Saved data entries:

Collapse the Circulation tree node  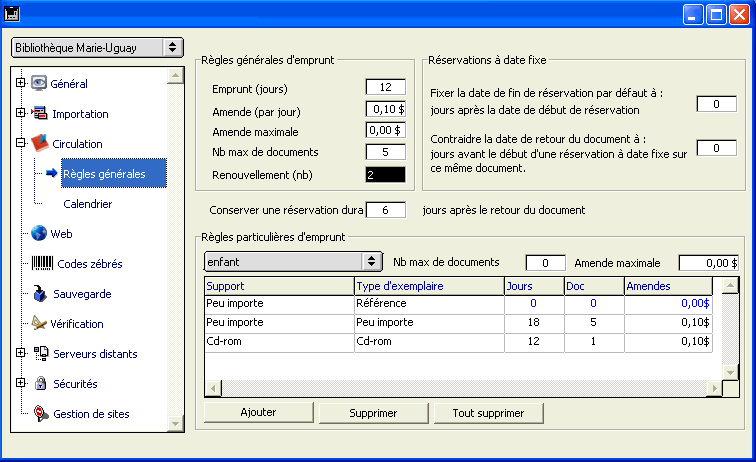pos(20,144)
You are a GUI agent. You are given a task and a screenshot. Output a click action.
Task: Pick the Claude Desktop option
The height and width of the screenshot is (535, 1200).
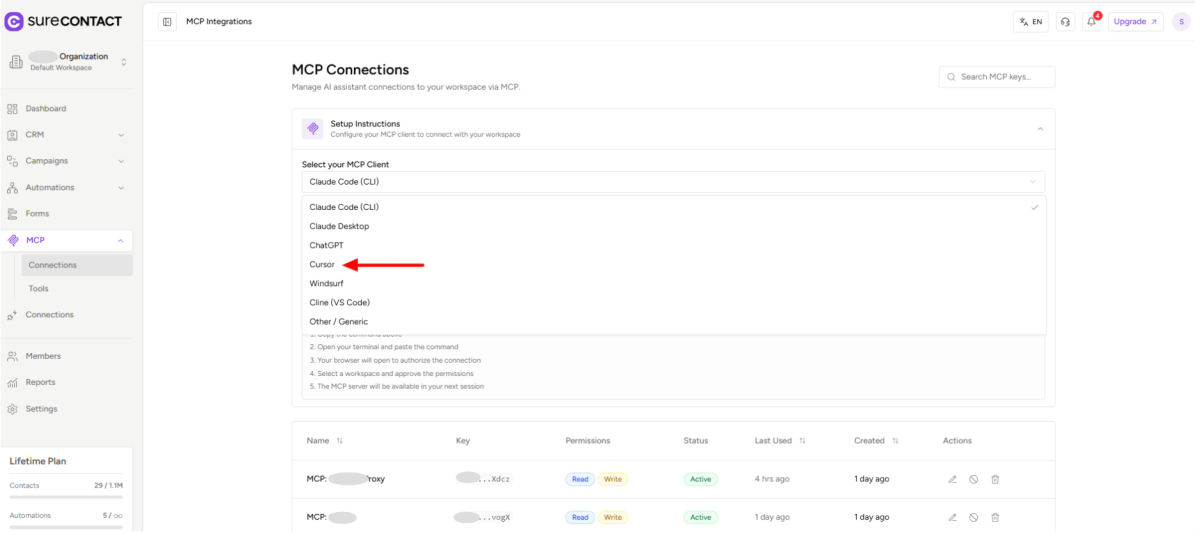pos(339,226)
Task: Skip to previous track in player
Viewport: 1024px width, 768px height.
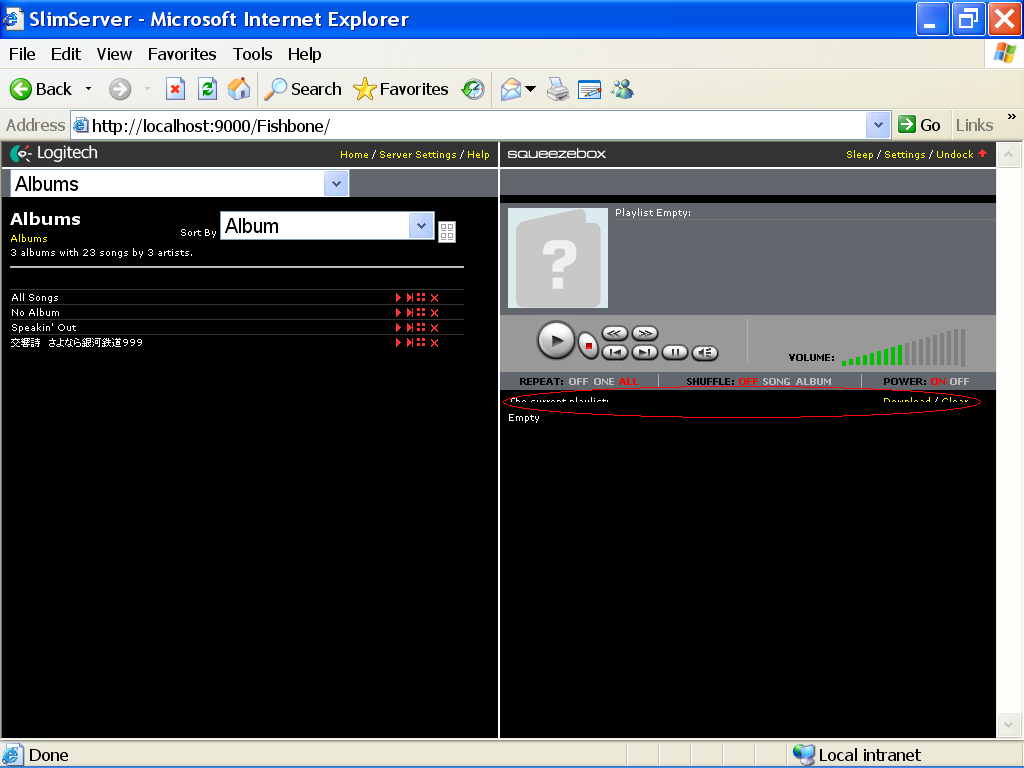Action: pyautogui.click(x=616, y=352)
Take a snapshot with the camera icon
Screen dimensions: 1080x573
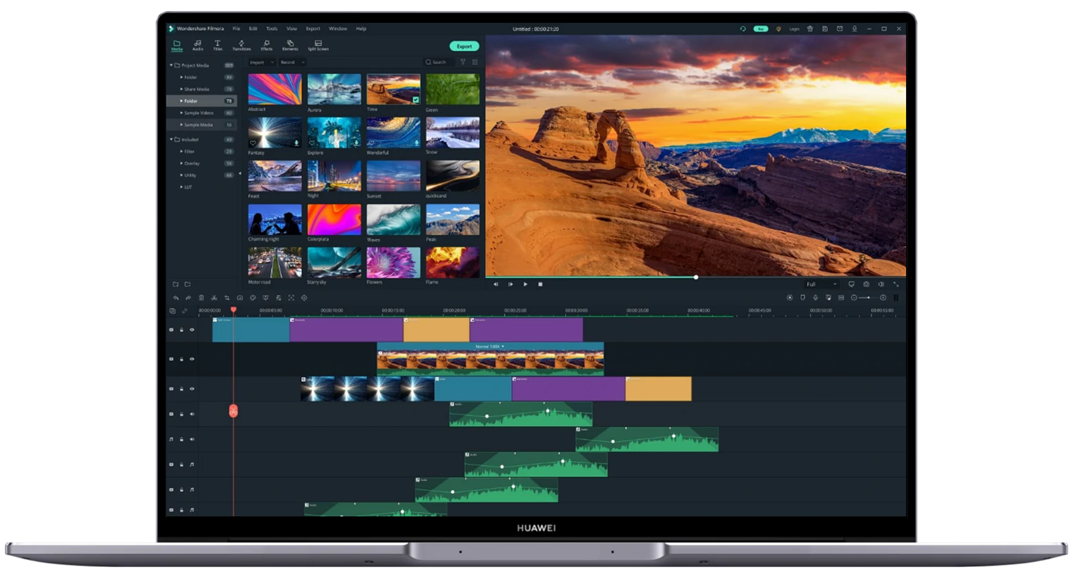[x=866, y=284]
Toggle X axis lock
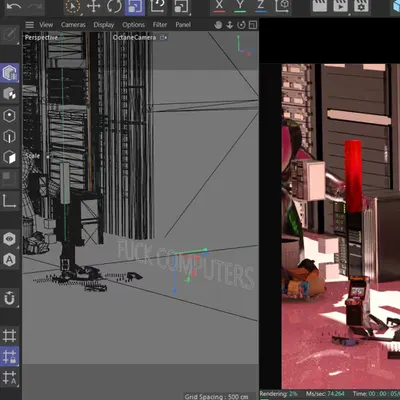 219,6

(Exercise brief):
Starting at the line that contains "Task: Skip to previous track in player", reproduce each line exactly through the end of the entries above, leaving every picture out.

(Your solution):
Task: Skip to previous track in player
Viewport: 1024px width, 768px height.
Action: pyautogui.click(x=616, y=352)
Take a snapshot with the camera icon
Screen dimensions: 1080x573
[x=866, y=284]
Toggle X axis lock
 219,6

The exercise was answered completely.